★★★★☆ The franchise reboot we never knew we needed, Lana Wachowski's The Matrix Resurrections is a wonderfully strange and baffling film, less of a fourth entry in an ongoing saga and more a personal reflection on the original trilogy.

★★★★☆

Nearly twenty years after she concluded the revolutionary Matrix trilogy with her sister Lilly, Lana Wachowski returns to the series with The Matrix Resurrections. The franchise reboot we never knew we needed, Resurrections is a wonderfully strange and baffling film, less of a fourth entry in an ongoing saga and more a personal reflection on the original trilogy.

Green code streams down the screen. A phone rings and connects. “Did you hear that? Are you sure this line is clean?” You know the score, we’ve been down this path, and we know exactly how it ends. We might not be able to see it, but we’re all stuck in these weird repeating loops. On paper at least, The Matrix Resurrections ticks all the soft-reboot boxes: the return of beloved characters, cameos, callbacks and remixed themes from the original. But in practice, it is a deeply personal film: a metatextual reflection on the success of the original trilogy. Most importantly, it is a deconstruction of the ways that revolutions are co-opted and repackaged by the powerful to be sold back to the masses.

Lilly Wachowski doesn’t return as co-director here, while Morpheus and Agent Smith are reskinned (now played by Yahya Abdul-Mateen II and Jonathan Groff respectively). Bill Pope, the cinematographer who defined the iconic look of the original films, is replaced by Daniele Massaccesi and John Toll. It’s impossible to ignore these changes, so instead Resurrections embeds them into its story, picking through the broken pieces of its forbears, assembling new ideas from the wreckage of the old.

WARNING: plot spoilers from this point onwards.
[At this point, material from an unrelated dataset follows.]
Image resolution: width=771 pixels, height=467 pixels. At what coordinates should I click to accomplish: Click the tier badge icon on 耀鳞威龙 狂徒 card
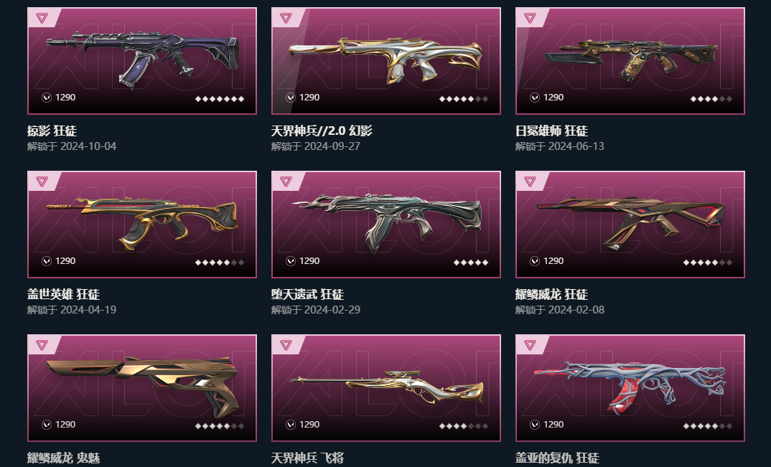pyautogui.click(x=530, y=182)
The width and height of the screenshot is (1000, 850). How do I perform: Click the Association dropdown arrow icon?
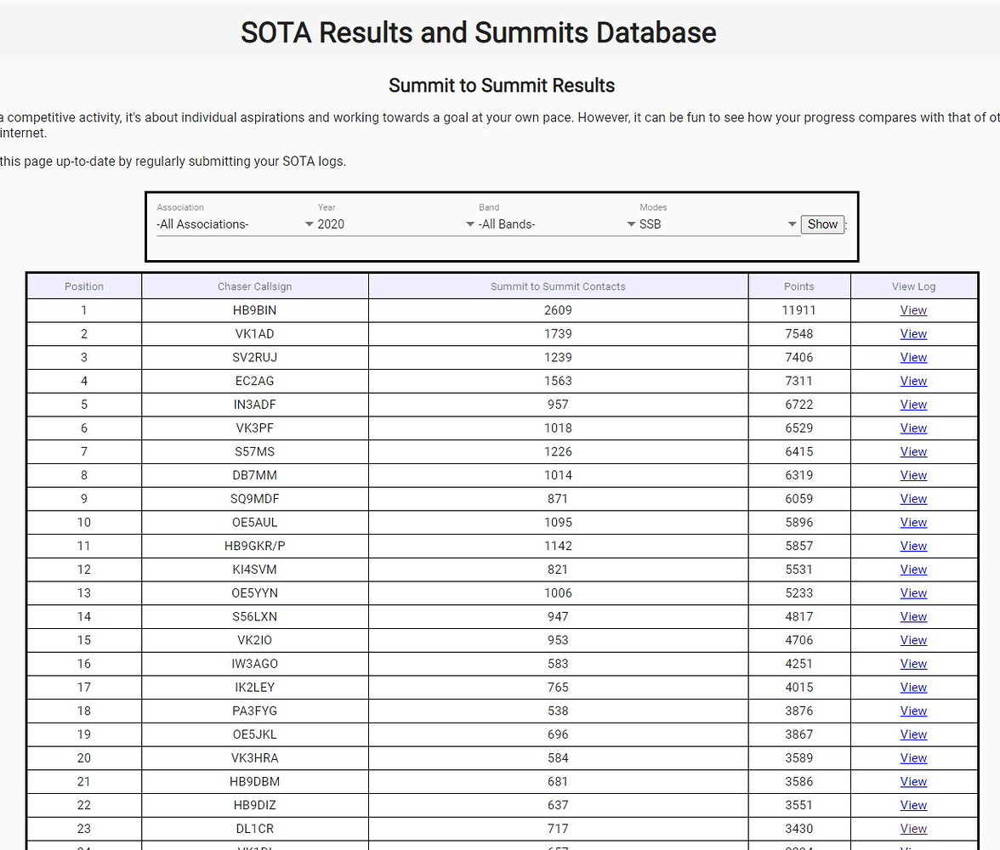310,224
Amongst all the thrills of a first act that self-consciously remixes that of the original, Wachowski blends in a sense of middle-aged ennui that asks what happens to the victorious after the war is won. Thomas Anderson (Keanu Reeves) is a middle-aged game developer who found fame with his trilogy titled – yep – The Matrix. But wouldn’t you know it, the company, Deus Machina – owned by ‘beloved’ parent Warner Bros. – are demanding the fourth game that Thomas swore he’d never make. Hey, nobody ever accused the Wachowskis of being subtle.

The strange blend of action and world-weariness turns out to be deeply compelling, though much of its momentum is lost after the first act. Thomas, freed and returned to his true identity as Neo, must rescue Trinity (Carrie-Anne Moss) who remains somatised by the system, living as Tiffany. Sadly, the ‘why’ is largely absent. It is never made remotely clear why the machines, whose fractious peace with humanity appears to remain largely intact, want Neo and Trinity back in the matrix. Nor is it ever really explained why the humans, led by Bugs (a scene-stealing Jessica Henwick), would risk that peace to save Neo, beyond a vaguely defined fanboyish sense of duty to him.

Nevertheless, the emotional core of the film is clear as a bell, buoyed by Reeves and Moss’ palpable chemistry and excellent performances across the board, especially from Henwick, Abdul-Mateen and Neil Patrick Harris’ The Analyst. And while some of the questions left unanswered are more frustrating than tantalising, the sense that human and machine life has transcended its binary opposition is nicely established, imploding the idea of illusion and reality in ways largely unrealised by its predecessors. Much like The Matrix Reloaded and Revolutions before it, The Matrix Resurrections is far from perfect, with a lack of clear stakes at the heart of its problems. But unlike the other sequels, its pacing and emotional clarity succeed in bringing us along for the ride anyway, while the sense of mystery that made the original film so compelling finds new life. And while its philosophical ideas are usually gestured towards than fully explored, the ponderous tone of the other sequels is mercifully absent here.

Resurrections may not be the revolution in filmmaking that its predecessors once represented, but why should we expect it to be? The film doesn’t owe us another bullet time and criticising it for its less impressive action and smaller scope seems to be roundly missing the point. In short, The Matrix Resurrections is not The Matrix 4, and those looking for another sequel in the ongoing franchise are likely to be disappointed. Instead, freed from expectation, we can see The Matrix Resurrections for the strange, flawed and unapologetically personal thing that it is. Welcome to the desert of the real.